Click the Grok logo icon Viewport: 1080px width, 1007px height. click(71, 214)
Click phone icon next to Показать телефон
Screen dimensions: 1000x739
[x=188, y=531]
* * *
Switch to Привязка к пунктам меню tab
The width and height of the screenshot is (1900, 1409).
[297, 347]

# Direction:
Rewrite the records starting with the line containing "Click the Grok" and going on through the line containing "[x=188, y=531]", swapping "logo icon" for "avatar" and leaving everything else unchanged.

# Response below:
Click the Grok avatar Viewport: 1080px width, 1007px height. click(71, 214)
Click phone icon next to Показать телефон
Screen dimensions: 1000x739
[x=188, y=531]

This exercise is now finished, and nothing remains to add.